2 weeks ago
Does It Matter Where the Various Components of Your SAS Infrastructure are Installed?
With today’s emphasis on keeping SAS applications available to end users around the clock, customers and IT Administrators are asking SAS if they can use different physical locations for SAS servers, SAS clients, and the data used for SAS applications. We have even been asked if the various servers in a SAS metadata cluster or the nodes in the SAS Grid can be in different physical locations. The answer to these questions is: It may technically function; however, geographically distributing components will greatly impact performance. This performance impact is most commonly seen when the compute servers and data are in separate locations, especially if the SAS applications are sequentially going through large volumes (100s of GB or more) of data.
Let’s review a SAS infrastructure my team was recently asked to resolve performance issues with:
In the example SAS 9.4 infrastructure illustrated above, the SAS clients are running on a Citrix system in New England and they access SAS servers running in the South. The data used for their analytics resides in a relational database in their Texas data center.

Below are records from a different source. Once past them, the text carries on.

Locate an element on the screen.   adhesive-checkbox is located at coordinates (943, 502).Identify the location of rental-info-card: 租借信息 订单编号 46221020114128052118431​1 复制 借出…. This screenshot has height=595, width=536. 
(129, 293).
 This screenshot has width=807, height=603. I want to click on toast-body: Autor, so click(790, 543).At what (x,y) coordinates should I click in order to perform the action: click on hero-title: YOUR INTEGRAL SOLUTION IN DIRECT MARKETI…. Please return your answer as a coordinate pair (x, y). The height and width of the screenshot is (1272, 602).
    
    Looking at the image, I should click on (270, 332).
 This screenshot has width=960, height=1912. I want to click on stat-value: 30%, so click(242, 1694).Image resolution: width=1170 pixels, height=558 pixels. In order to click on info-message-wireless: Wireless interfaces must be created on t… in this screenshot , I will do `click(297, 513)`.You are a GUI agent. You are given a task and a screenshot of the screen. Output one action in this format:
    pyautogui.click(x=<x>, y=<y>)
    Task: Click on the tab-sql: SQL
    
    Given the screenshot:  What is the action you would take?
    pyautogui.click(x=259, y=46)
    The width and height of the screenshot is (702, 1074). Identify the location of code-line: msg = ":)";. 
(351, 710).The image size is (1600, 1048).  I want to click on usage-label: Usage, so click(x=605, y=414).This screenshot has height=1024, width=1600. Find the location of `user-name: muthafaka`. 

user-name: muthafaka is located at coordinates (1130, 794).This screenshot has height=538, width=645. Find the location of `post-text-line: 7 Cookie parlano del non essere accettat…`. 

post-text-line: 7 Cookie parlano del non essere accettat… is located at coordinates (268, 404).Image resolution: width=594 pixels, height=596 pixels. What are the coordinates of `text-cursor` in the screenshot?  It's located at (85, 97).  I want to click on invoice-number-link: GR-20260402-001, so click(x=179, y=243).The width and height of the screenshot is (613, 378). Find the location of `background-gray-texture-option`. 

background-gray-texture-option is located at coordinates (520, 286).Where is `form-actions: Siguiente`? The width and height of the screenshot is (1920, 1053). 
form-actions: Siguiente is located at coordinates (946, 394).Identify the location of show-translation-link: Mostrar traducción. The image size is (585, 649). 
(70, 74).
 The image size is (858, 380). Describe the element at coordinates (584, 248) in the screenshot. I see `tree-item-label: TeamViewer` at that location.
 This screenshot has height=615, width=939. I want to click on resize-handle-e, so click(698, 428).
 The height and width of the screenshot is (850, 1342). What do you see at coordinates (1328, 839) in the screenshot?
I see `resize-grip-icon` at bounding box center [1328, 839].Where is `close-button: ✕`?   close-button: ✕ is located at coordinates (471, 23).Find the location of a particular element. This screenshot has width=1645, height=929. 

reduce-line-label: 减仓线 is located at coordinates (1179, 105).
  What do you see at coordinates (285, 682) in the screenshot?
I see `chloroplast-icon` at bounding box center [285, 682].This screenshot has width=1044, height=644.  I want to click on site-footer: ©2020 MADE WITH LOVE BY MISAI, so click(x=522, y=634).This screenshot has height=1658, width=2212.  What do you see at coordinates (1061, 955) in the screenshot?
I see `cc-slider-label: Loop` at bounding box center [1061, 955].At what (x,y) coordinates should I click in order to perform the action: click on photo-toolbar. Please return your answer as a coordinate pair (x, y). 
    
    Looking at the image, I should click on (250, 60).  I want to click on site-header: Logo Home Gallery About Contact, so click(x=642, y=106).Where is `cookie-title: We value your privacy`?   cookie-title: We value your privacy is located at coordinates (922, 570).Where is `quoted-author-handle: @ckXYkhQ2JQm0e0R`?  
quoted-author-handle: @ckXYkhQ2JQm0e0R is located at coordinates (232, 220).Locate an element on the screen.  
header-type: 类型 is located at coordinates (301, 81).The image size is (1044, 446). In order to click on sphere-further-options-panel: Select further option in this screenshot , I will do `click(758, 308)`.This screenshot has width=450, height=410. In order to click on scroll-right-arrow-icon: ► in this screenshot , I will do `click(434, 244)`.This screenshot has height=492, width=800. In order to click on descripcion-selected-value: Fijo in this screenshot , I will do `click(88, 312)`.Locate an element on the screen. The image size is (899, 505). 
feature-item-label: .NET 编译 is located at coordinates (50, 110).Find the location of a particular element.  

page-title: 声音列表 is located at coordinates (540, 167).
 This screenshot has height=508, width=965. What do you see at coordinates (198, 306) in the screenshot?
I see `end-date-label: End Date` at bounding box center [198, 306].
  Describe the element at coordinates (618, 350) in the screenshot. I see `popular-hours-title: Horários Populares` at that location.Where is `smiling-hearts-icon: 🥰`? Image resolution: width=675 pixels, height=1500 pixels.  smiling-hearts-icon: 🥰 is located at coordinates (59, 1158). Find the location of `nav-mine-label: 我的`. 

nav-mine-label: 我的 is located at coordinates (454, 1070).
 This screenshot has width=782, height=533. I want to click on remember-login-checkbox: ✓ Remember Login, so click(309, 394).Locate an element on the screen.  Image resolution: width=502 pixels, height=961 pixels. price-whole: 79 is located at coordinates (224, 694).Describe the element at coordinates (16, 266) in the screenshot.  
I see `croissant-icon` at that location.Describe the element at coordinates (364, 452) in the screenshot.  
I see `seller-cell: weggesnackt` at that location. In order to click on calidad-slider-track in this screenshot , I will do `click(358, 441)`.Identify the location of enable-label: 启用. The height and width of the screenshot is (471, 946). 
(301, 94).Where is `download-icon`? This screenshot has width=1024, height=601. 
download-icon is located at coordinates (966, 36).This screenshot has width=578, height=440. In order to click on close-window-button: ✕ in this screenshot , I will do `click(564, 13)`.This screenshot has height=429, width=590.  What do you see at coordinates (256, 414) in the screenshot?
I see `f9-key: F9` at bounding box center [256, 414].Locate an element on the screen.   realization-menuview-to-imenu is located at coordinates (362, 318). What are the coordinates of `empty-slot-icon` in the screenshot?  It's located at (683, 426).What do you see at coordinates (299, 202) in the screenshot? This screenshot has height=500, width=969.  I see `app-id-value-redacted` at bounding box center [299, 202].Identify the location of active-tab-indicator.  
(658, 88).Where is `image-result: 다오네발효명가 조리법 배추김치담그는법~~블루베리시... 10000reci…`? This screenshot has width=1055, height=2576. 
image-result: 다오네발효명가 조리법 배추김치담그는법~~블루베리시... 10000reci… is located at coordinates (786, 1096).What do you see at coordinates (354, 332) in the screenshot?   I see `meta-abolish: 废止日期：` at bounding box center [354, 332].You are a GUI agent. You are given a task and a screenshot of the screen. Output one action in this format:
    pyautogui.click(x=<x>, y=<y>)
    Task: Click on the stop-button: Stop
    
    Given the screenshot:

Can this work? Technically, yes. But the distribution has a performance cost. It means that when a SAS User in the Midwest wants to use a SAS client in NE to review a list of available SAS tables, or the columns in a SAS table, the request travels from the SAS client in NE to the SAS servers in the South, to the data center in Texas, back to the SAS servers in the South, and back to the SAS client in NE, where it is finally sent and displayed on the User’s monitor in the Midwest. All the overhead from the long distance traveling of requests and data causes slow UI performance.
In addition, because all the source data for the SAS servers is in a relational database in Texas, the data must travel across a WAN to the SAS servers every time a SAS job needs to access it or write out permanent results/data. Again, data traveling over a long distance every time it is needed can severely impact performance.
If the SAS customer wants their SAS applications to perform optimally, they need to have all of their SAS clients, SAS servers (compute, mid-tier and metadata), authentication services, and source data files as closely located as possible. The diagram below illustrates this.
The above placement of SAS infrastructure components applies to SAS 9.4, SAS 9.4 Grid Manager, and SAS Viya – whether on-premise or in a cloud offering (public or private). Each of the SAS infrastructures mentioned has many SAS servers.
Let’s drill down into what that means to keep all the SAS 9.4 infrastructure components close to one another: To optimize the communication and data paths between components – and thereby to optimize performance – we need to make sure we keep all the SAS 9.4 servers (compute, mid-tier and metadata) physically/geographically close.
Here are two specific examples:
Bottom-line: To ensure your SAS applications run as optimally as possible, it is important to keep all SAS clients, SAS servers (compute, mid-tier and metadata), authentication services, and source data files as closely located as possible. If, for some reason, this cannot happen, you must understand that the performance of your SAS applications will be degraded compared to what it would be if the all the components were physically/geographically close.